The young man sat intensely focused at the primary controls of the small scout ship, angling in a precise parabolic curve outward bound for the outermost orbit of the first of the twin moons.

They reached the edge of Tern's atmosphere and they both felt the acceleration as the local resistance faded away, and the ship, loaded to its absolute maximum, shifted slowly into a path of orbit around the first moon. Within an hour of reaching the first tangent point, they had looped around her back and into the narrow gravity well with which the second moon kept her sister firmly in constant range. They flew down the slope of that gravity ramp at faster and faster speeds, pulling out at the last minute in order to reach an orbital path around the back of the second moon, slowing only a small amount as they warped around in a huge figure-eight. Again, they followed the indeniable pull of the primary moon, now moving twice as fast as they had on the first loop, and again they nudged the path just slightly at the last moment, just enough to reach an orbital curve rather than smashing into the center of mass of the dry, towering, startk, brilliant, towering globe. Every iota of Cornucopia's attention was fixed on the sensors as he tweaked the very nose of death in microscopic course adjustments.

Again, at twice the speed; and again. The velocity of the small vessel was approaching terminal limits as they flung themselves once more down the spatial ramp defined by the gravitic force-cone of the second moon. The calculators on the control panel clacked and whirrred, and the small green plant row behind the console quivered their tell-tale leaves in distinct patterns, informing the gaent of every instant's calibration.

Finally he knew it was time, as the vessel began to hum and oscillate with the near luminous speed it had built up. He tapped a few control keys of burnished wood, as the sturdy ship roared down the well of gravity, starting around the lower limb of the second moon; at that precise instant her nose pointed straight for the ancient home planet of Terra. along a line millions of parsecs long, which defined the core path of human expansion through known space and intersected every human inhabited galaxy at at least one point.

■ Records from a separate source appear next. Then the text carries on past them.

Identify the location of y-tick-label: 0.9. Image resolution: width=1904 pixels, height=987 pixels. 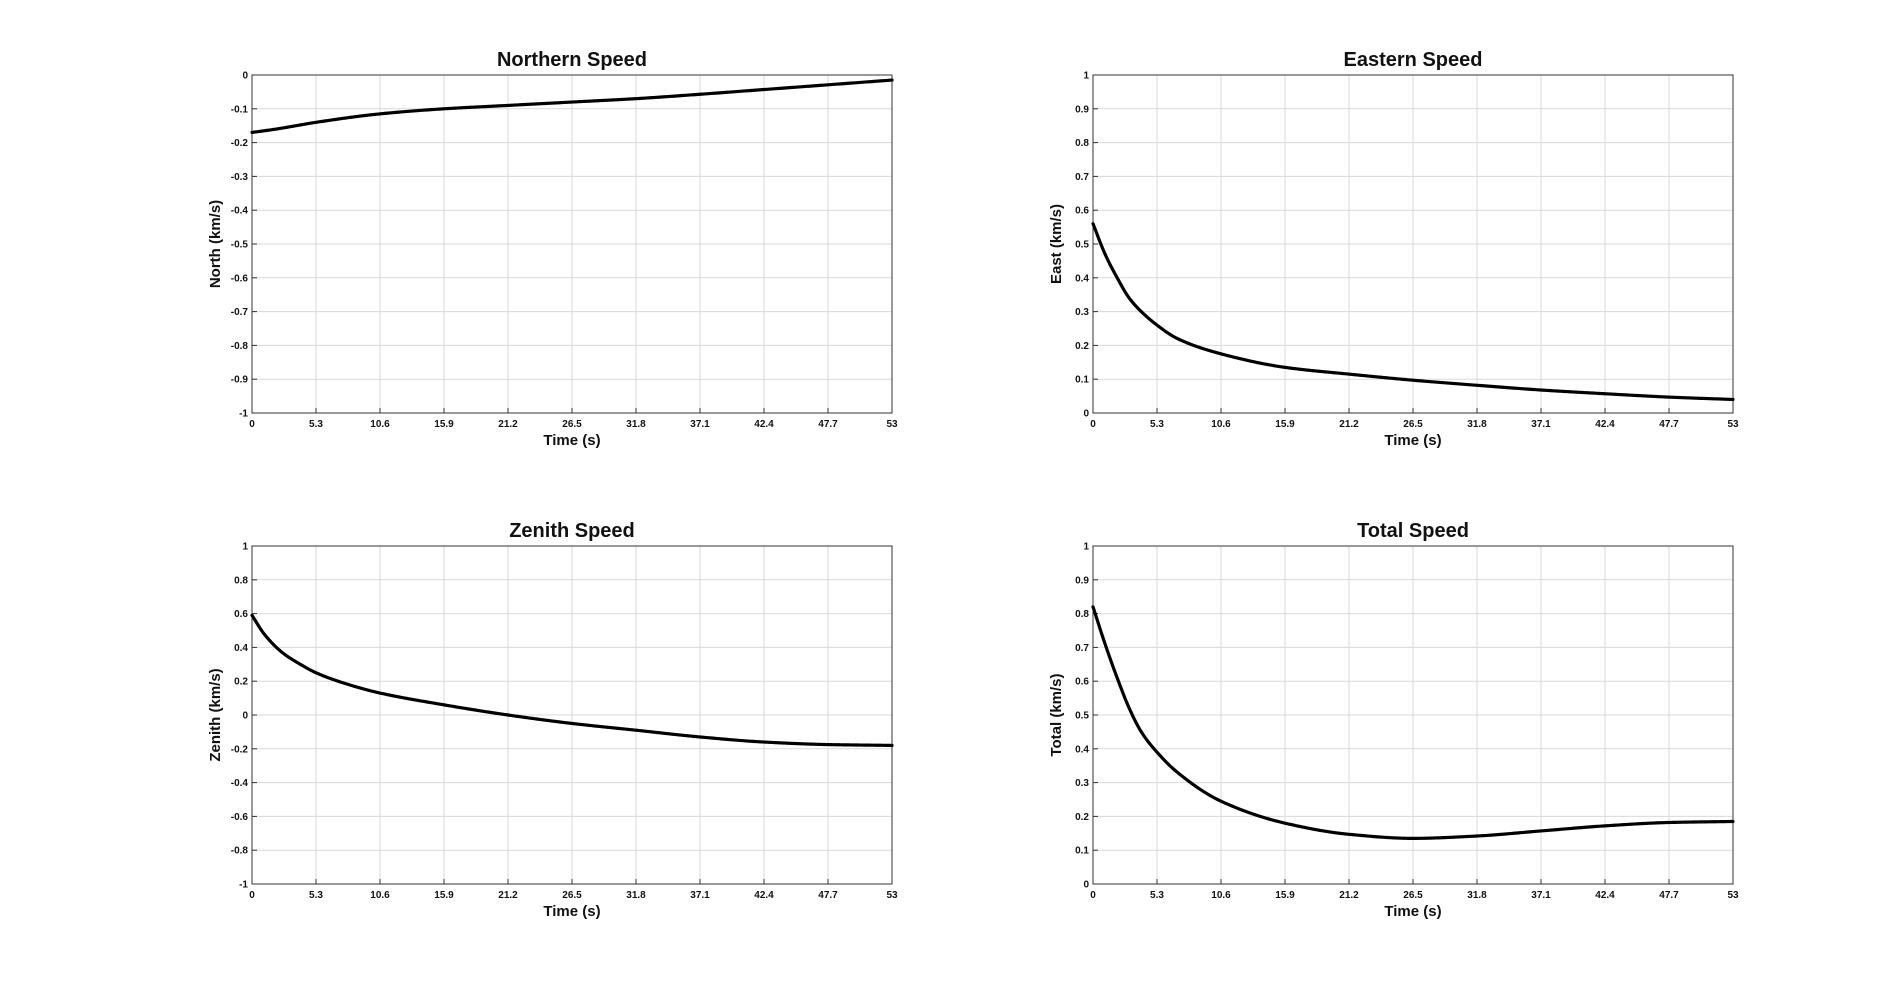
(1082, 110).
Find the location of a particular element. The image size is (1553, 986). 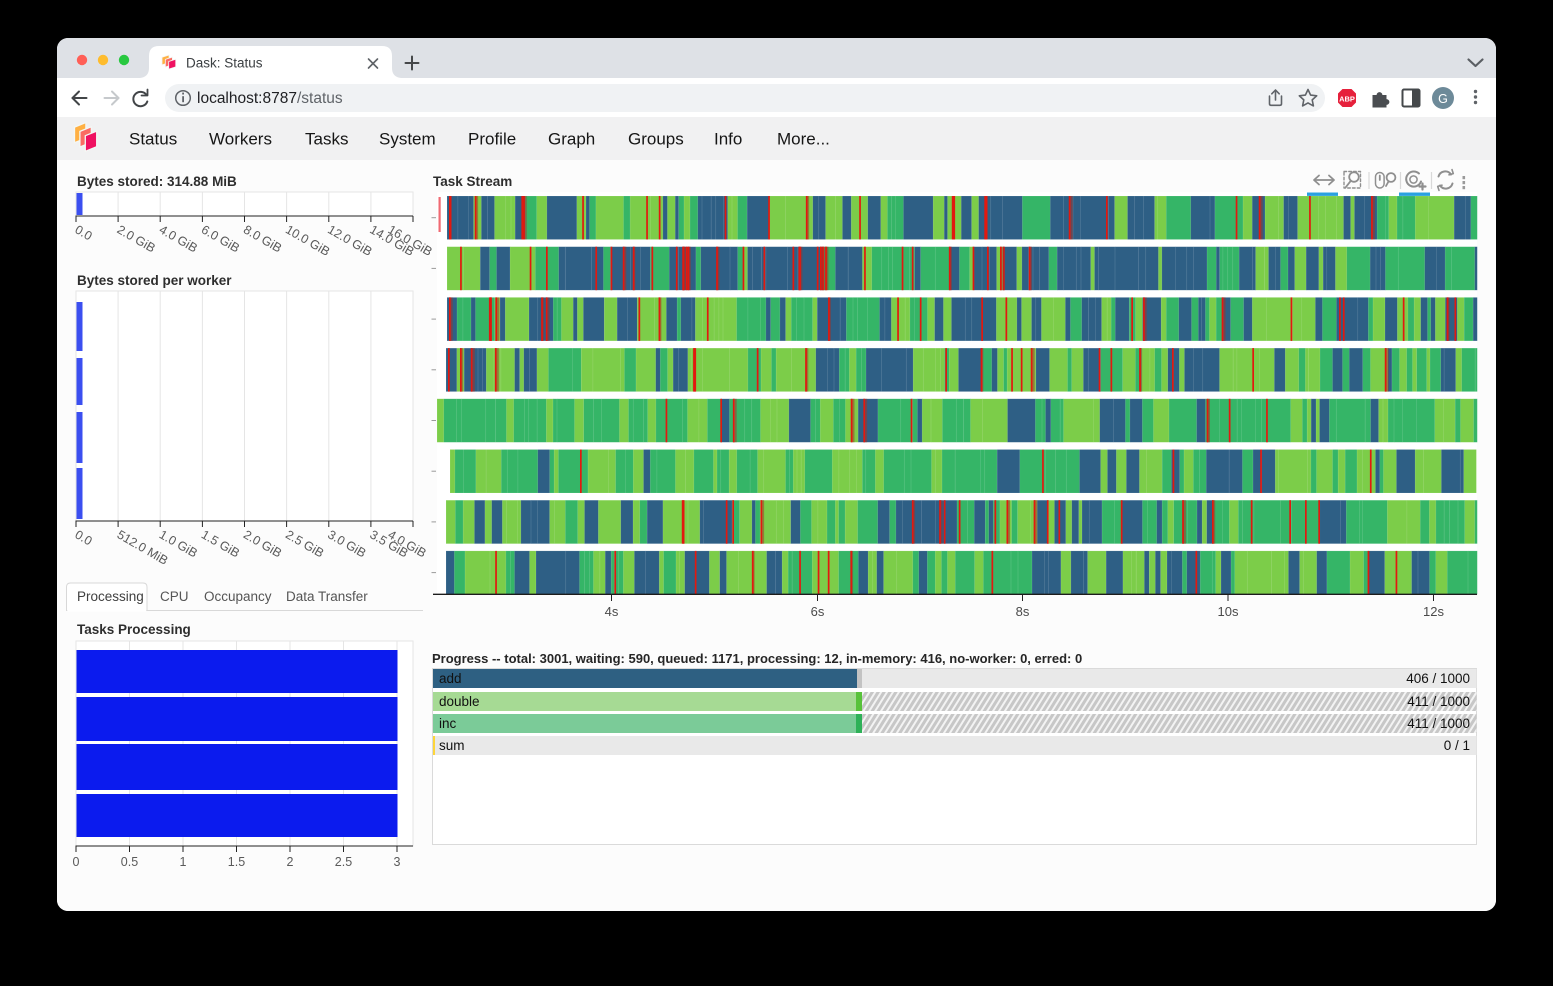

svg-text: 6s is located at coordinates (818, 612).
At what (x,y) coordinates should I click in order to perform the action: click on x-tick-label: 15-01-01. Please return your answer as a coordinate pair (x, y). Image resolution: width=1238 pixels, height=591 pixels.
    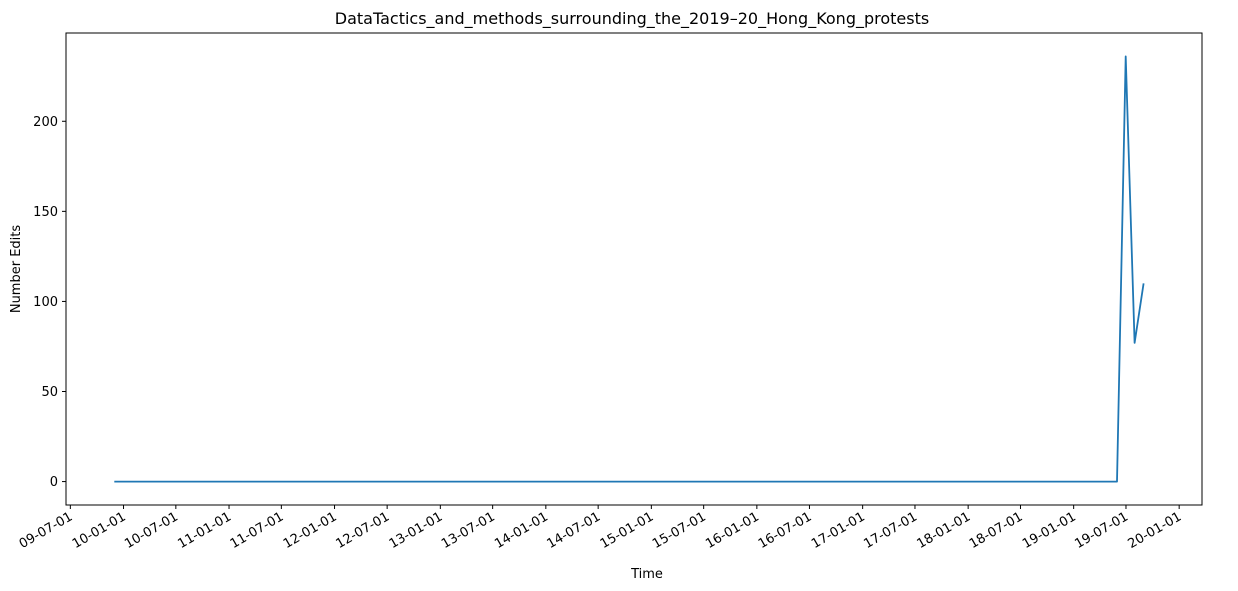
    Looking at the image, I should click on (628, 530).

A huge explosion was heard from the depths of the scout vessel.

From all along her lower hull, from a series of precisely calibrated tubes no bigger than bamboo trees, came smoke, fire and an incredible array of rapidly accelerating microscopic hardwood needle-form tubelets, each shielded with the transparent friction proof mineral coat that only Ternian technology could provide. On calculated paths these tiny vessels burst toward the rest of the known universe, dodging the asteroid belts with incredible finesse and speed, each making microscopic course adjustments. As the scout vessel lost speed, the Elder watched the thousands of tiny vessels fade into the remote distances of the galaxy. Within a year, he knew, they would be reaching the systems they were targeted for.

"Let us cross our fingers for plan One," he said, smiling at his companion. "It is the surest of them all, if the slowest. It may be our only real hope."